Both technical and clinical skills are core. Interventional radiology services many specialities covering procedures in every organ and vessel in the body. Despite this range of procedures, the core skills to perform many of these are similar based on catheter-guidewire technique. As such the knowledge of catheters, guidewires, balloons, stents, coils, embolic agents, etc, is fundamental to the application of these skills. As with any intervention, good clinical skills and judgement is vitally important. When to and when not to do a procedure is fundamental to achieve good outcome and patient satisfaction. These skills need to be imparted and emphasised from an early stage as a building block to produce high quality image guided interventionists.


How can interventional radiologists maintain their skills over time in a changing subspecialty?


By attending one my courses of course! Basic continuing professional development is without doubt very important. Keeping up with the literature, attending courses and watching other interventionists work are clearly important elements.


Acquiring and keeping the required armamentarium of skills is a life-long learning process which starts early in radiological training but often only begins in earnest on appointment as a full staff member/consultant. To stay at the forefront requires commitment, drive and a passion to do what is best for patients. I have always believed in interventional radiologists treating a wide variety of conditions across systems to maintain high throughput of cases to maintain skills. Occasionally “doubling up” with colleagues helps, particularly when the less common conditions are being treated. “Doubling up” in these circumstances is also good for the interventionists and the patient because of the support and extra brain power it provides.


What is the current pathway to train as an interventional radiologist in the UK? In Europe?
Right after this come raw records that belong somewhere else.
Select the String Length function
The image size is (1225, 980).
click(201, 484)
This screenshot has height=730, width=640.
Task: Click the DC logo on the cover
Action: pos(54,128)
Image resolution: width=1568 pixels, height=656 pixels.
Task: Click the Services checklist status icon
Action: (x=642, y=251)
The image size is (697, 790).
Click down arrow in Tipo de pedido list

In the UK, training is still via diagnostic radiology for three years via The Royal College of Radiologists (FRCR). However, recently with interventional radiology achieving subspeciality status, post FRCR, the trainees can embark on three years dedicated to interventional radiology via an FRCR curriculum which is very similar to the CIRSE curriculum for interventional radiology. This of course is going to be helpful when UK interventionists wish to take the European Board of Interventional Radiology exam which I hope in time will be seen in the UK and around Europe as an exit examination.
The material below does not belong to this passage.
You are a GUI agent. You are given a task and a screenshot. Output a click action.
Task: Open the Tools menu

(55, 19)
How does training and maintenance of skills also help delineate turf and territory?

I have always felt that whoever performs a procedure, from whatever background, should only do so if they have the right training and experience. If someone was to operate on me or a member of my family, that would be a pre-requisite. I am sure that is what happens in a publicly funded system. However, I know that there are countries in the world where fee for service drives a different agenda and this quality control is not always a priority.


In an ideal world, what type of training would you want to see for young physicians entering the specialty?
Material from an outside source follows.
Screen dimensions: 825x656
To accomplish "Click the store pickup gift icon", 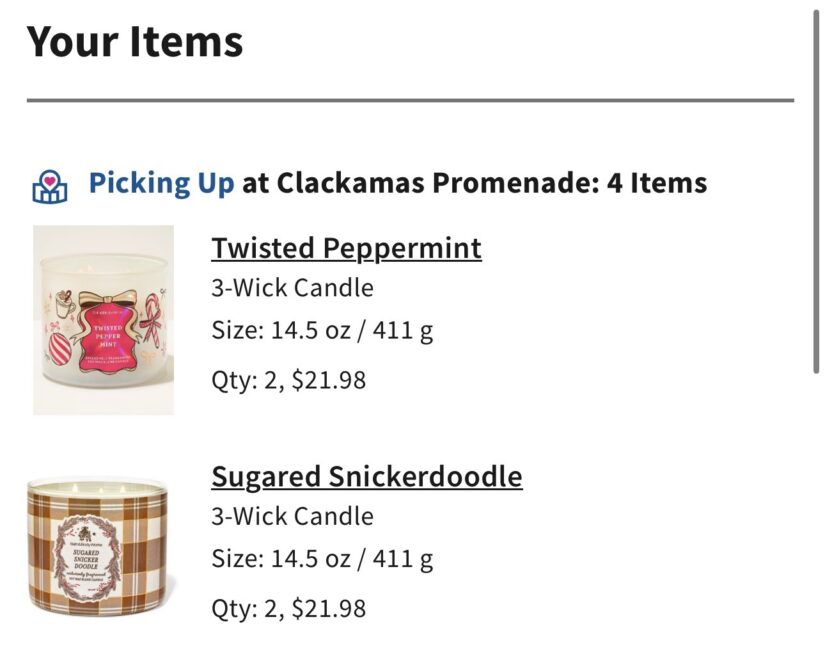I will click(50, 186).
A training that covered the bases in basic clinical management of patients with experience of the surgical environment and importantly a really good background in imaging—I think people underestimate the importance of being a good diagnostic radiologist as a grounding for being a good interventionist.


In the UK, the drivers behind what we used to call turf battles are not financial as they are in other countries. They are purely professional. This is why we have been able to discuss the best way forward with our surgical colleagues who have displayed great intelligence and understanding in their approach. Of course there are one or two surgeons who practice endovascular treatment in the absence of any training. I doubt they tell their patients this but I believe that this sort of behavior will soon be a thing of the past. I see no reason why future interventionists should not come from radiology and surgery. It is a question of making the time in a training programme—at least three years–—learning and gaining experience in that time and emerging as an accredited clinician and interventionist. Surgeons could enhance their imaging skills during training and interventional radiologists could build on those clinical skills acquired prior to radiology training.